I wrote a library that implements LZW compression and decompression. A goal of this project was to help me acquaint myself with modern C++ development practices (I primarily come from a Java background and have a smattering of C experience).
I want to use this library to compress data and stream it over TCP sockets to be decompressed by the recipient, all without storing a compressed version of the full data on either the sender or the recipient's machine (for hobby/non-production purposes).
lzw.hpp
#pragma once
#include <iostream>
#include <optional>
#include <unordered_map>
#include <vector>
namespace lzw {
class lzw_encoder {
public:
lzw_encoder(std::istream &is, std::ostream &os);
void encode();
private:
uint32_t current_code = 0;
std::string current;
std::unordered_map<std::string, uint32_t> codebook;
std::istream &is;
std::ostream &os;
};
class lzw_decoder {
public:
lzw_decoder(std::istream &is, std::ostream &os);
void decode();
private:
std::vector<std::string> codebook;
std::optional<uint32_t> prev;
std::istream &is;
std::ostream &os;
};
} // namespace lzw
lzw.cpp
#include "lzw.hpp"
namespace lzw {
static constexpr size_t ENCODER_BUFFER_SIZE = 256;
static constexpr size_t DECODER_BUFFER_SIZE = 64;
lzw_encoder::lzw_encoder(std::istream &is, std::ostream &os)

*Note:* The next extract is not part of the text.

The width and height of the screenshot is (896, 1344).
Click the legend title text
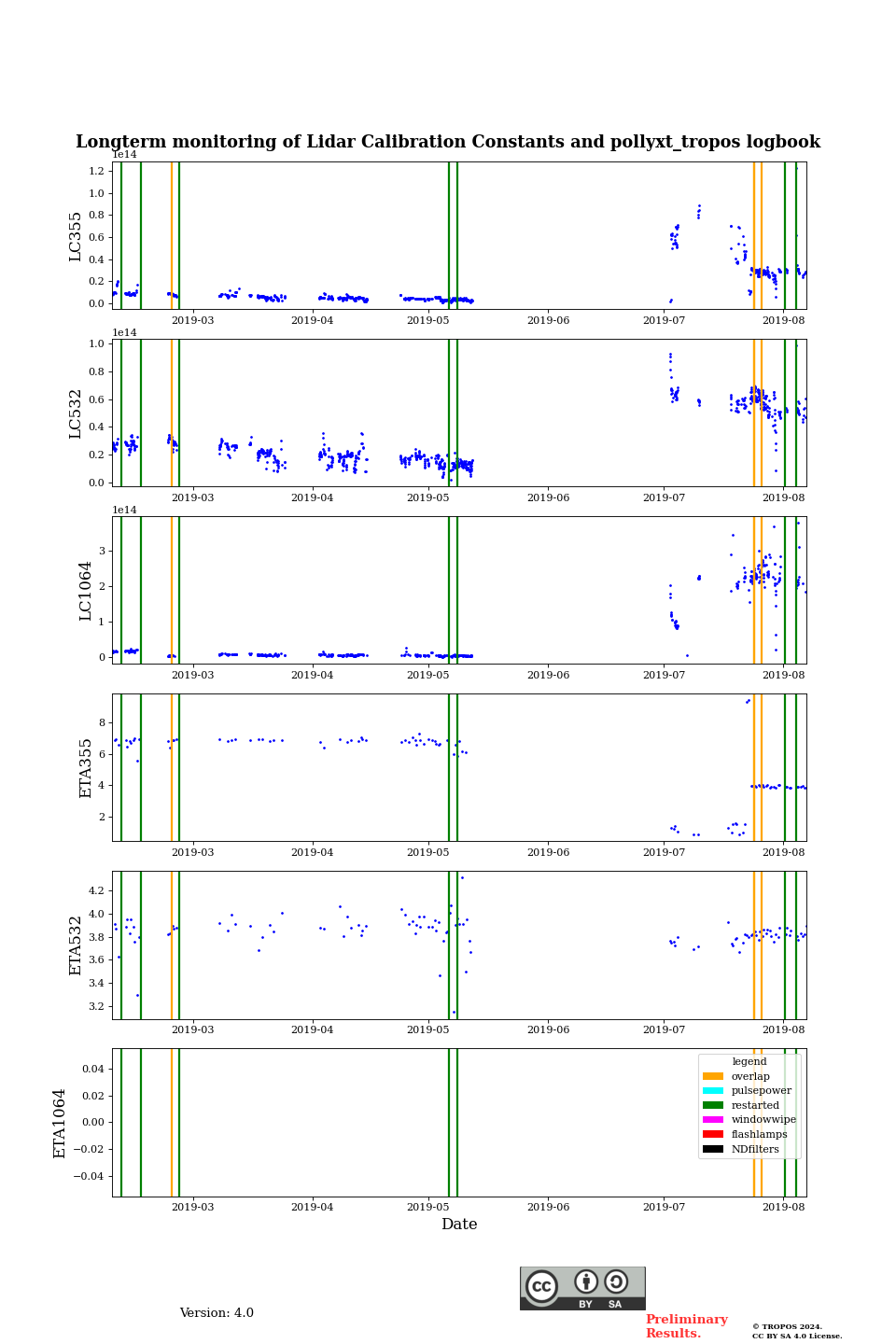(749, 1061)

: is(is), os(os), current_code(0) {
for (current_code = 0; current_code < 256; ++current_code) {
codebook[std::string(1, static_cast<char>(current_code))] = current_code;
}
}
void lzw_encoder::encode() {
char buffer[ENCODER_BUFFER_SIZE];
while (true) {
is.read(buffer, ENCODER_BUFFER_SIZE);
auto read_length = is.gcount();
if (read_length == 0)
break;
for (size_t i = 0; i < read_length; ++i) {
current.push_back(buffer[i]);
auto iter = codebook.find(current);
if (iter == codebook.end()) {
codebook[current] = current_code++;
current.pop_back();
auto code_val = codebook[current];
os.write(reinterpret_cast<char *>(&code_val), sizeof(code_val));
current.clear();
current.push_back(buffer[i]);
}
}
}
if (current.size()) {
auto code_val = codebook[current];
os.write(reinterpret_cast<char *>(&code_val), sizeof(code_val));
}
}
lzw_decoder::lzw_decoder(std::istream &is, std::ostream &os)
: is(is), os(os), prev{} {
for (int i = 0; i < 256; ++i) {
codebook.emplace_back(1, static_cast<char>(i));
}
}
void lzw_decoder::decode() {
uint32_t buffer[DECODER_BUFFER_SIZE];
while (true) {
is.read(reinterpret_cast<char *>(buffer),
DECODER_BUFFER_SIZE * sizeof(uint32_t));
auto read_length = is.gcount() / sizeof(uint32_t);
if (read_length == 0)
break;
for (size_t i = 0; i < read_length; ++i) {
if (buffer[i] < codebook.size()) {
os << codebook[buffer[i]];
if (prev) {
codebook.push_back(codebook[*prev] + codebook[buffer[i]].front());
}
} else {
codebook.push_back(codebook[*prev] + codebook[*prev].front());
os << codebook.back();
}
prev = buffer[i];
}
}
}
} // namespace lzw
I plan on replacing the unordered_map in the lzw_encoder with a dictionary trie in a future edit.
Does my code exhibit a reasonable way to use io streams?
I feel that my usage of read and write did not have a feeling of modern C++, and I'm wondering if I am unaware of some standard library tools to help me with binary io. In particular, I don't like that I used
while(true)
instead of some condition related to the input streams. Also, I was wondering if there was a way to do binary io without using reinterpret_cast
to cast numeric/binary data pointers to char *
.
1 Answer 1
Here are some things I see that may help you improve your code.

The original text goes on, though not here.